What you need to do
Copy out, unchanged, the entries below from the "Image resolution: width=581" line to the final line. Omit pictures.
*** Data to process ***
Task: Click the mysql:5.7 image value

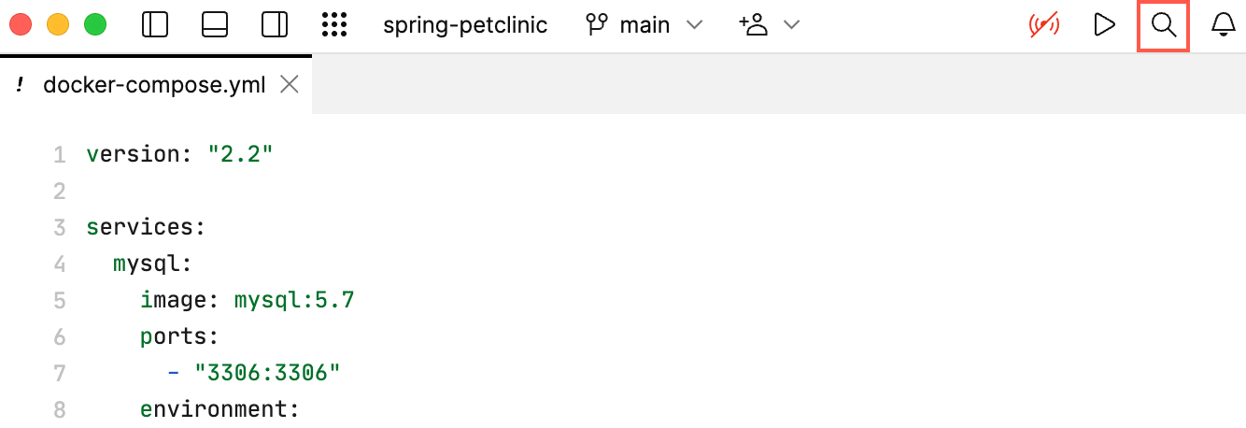Action: [294, 300]
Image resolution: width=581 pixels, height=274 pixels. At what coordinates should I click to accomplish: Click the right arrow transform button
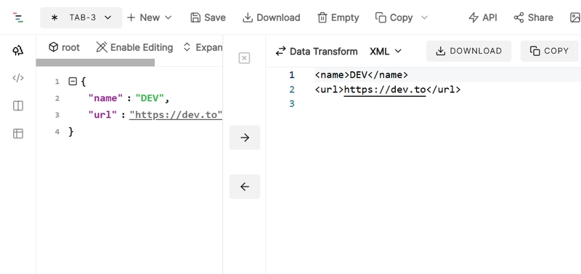[x=245, y=137]
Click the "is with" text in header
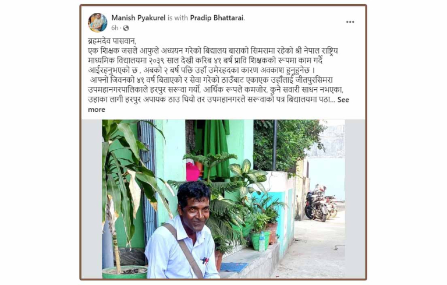The height and width of the screenshot is (285, 447). pos(178,18)
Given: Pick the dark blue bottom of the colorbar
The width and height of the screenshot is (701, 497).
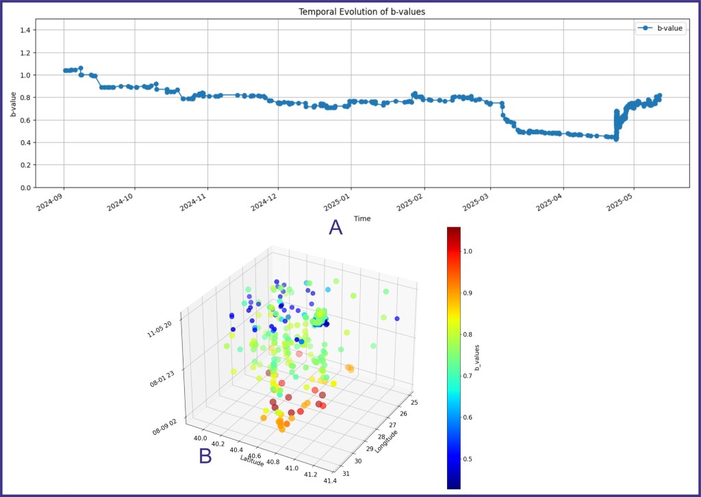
***
Worked solution
Image resolution: width=581 pixels, height=274 pixels. At what coordinates should I click to accomplish: Click the right arrow transform button
[x=245, y=137]
Click the "is with" text in header
The height and width of the screenshot is (285, 447). pos(178,18)
Given: Pick the dark blue bottom of the colorbar
The width and height of the screenshot is (701, 497).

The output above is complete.